L’affaire du Crédit Lyonnais
"J’ai envie d’en finir avec cet autre cancer qui date de 1995 et qui n’hypothèque pas ma vie à moi, mais qui pourrit la vie de ceux que j’aime : l’affaire du Crédit Lyonnais", dit-il. "En m’engageant en politique, je savais ce que je risquais. J’ai pris ce risque et je l’ai payé", ajoute-t-il encore en commentant cette affaire. Celle-ci est aussi liée à la pire défaite de sa vie : quand son appel est rejeté. "Ce jour-là, j’ai eu envie de me foutre en l’air", dit-il.

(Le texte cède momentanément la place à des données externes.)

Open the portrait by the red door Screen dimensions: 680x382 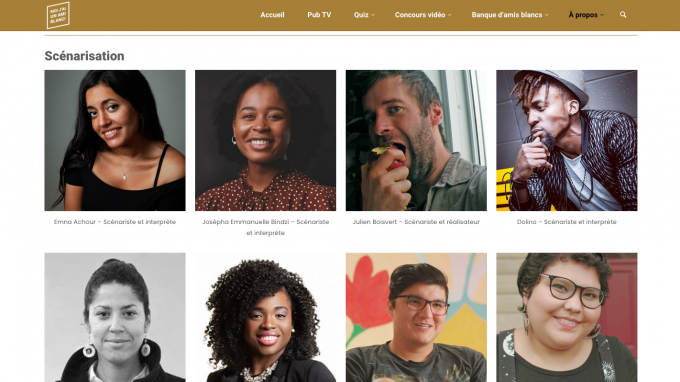point(567,317)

La pire chose qu’il ait vécue
"Les procès ont été la pire chose. Pas la prison. Quand je suis arrivé à la Santé, j’ai été accueilli par un concert de casseroles. Aujourd’hui encore, personne ne me considère comme un taulard! Ce qui m’a le plus atteint, c’est le procès dans l’affaire VA-OM", raconte-il.

Ses regrets

"J’ai mal managé l’équipe de l’OM dans la première finale de Coupe d’Europe à Bari [contre l’Etoile Rouge de Belgrade, Ndlr]. J’avais mis une telle pression sur les joueurs qu’ils ont raté leur match. Trop de pression nuit autant que pas assez. Mais je me suis racheté à Munich", confie-t-il au Point.

Sa fierté

La liste est longue, Bernard Tapie dit en effet avoir "plusieurs" fiertés : "Avoir redressé Adidas, avoir joué au théâtre le rôle de Jack Nicholson dans Vol au-dessus d’un nid de coucou. En sport, ex-aequo, la nouvelle victoire d’Hinault au Tour de France [Bernard Tapie était directeur général de l’équipe cycliste La Vie Claire entre 1984 et 1988] et la Ligue des champions, et à la télé Ambitions. Plus récemment mais pas le plus facile, le redressement de La Provence."

La politique
Pour réussir en politique, dit-il, il faut "être intelligent, avoir du courage et beaucoup d’ingratitude".

Jean-Marie Le Pen
Interrogé sur l’aspect théâtral de ses nombreux débats avec Jean-Marie Le Pen dans les années 90, Bernard Tapie répond : "Tu te fous de ma gueule? Plus aucun homme politique ne voulait débattre avec lui (…) Moi, un mec qui nie les chambres à gaz, j’ai plutôt envie de lui mettre un pain dans la gueule que de jouer au théâtre avec lui. Avant notre face-à-face sur TF1, j’étais décidé à lui mettre une paire dans la gueule s’il ne la fermait pas. Il l’avait senti. Le Pen, c’est un animal, un bestial. Il n’a pas bronché."

François Hollande

"Il a été pour moi le plus mauvais président de la Ve République, il a mis la France dans un état d’esprit qu’elle n’a jamais connu. Les jeunes contre les vieux ; ceux qui travaillent contre les chômeurs ; les pauvres contre les riches (…) Le type qui incarne cette médiocrité, c’est Michel Sapin", commente Bernard Tapie.

Nicolas Sarkozy

Bernard Tapie juge que Nicolas Sarkozy a été "globalement" un bon président. Il estime par exemple que l’ancien chef de l’Etat a "réellement sauvé le système économique en Europe" en pleine crise des subprimes.

Ségolène Royal

"Elle a des qualités, mais pas au point de devenir présidente! Rappelez-vous, [en 2007] elle marchait sur l’eau, elle était carrément habitée", dit-il de l’ancienne candidate à la présidentielle.

Emmanuel Macron
"Je n’ai pas envie de vous faire une réponse qui ressemble à l’analyse du café du commerce. A l’instant où vous me posez la question, sur le plan humain, j’ai le sentiment d’avoir affaire à un homme sensible et intelligent. Mais, sur le plan politique, attendons de voir la manière dont il passera les chicanes qu’il a lui-même tracées", analyse Bernard Tapie.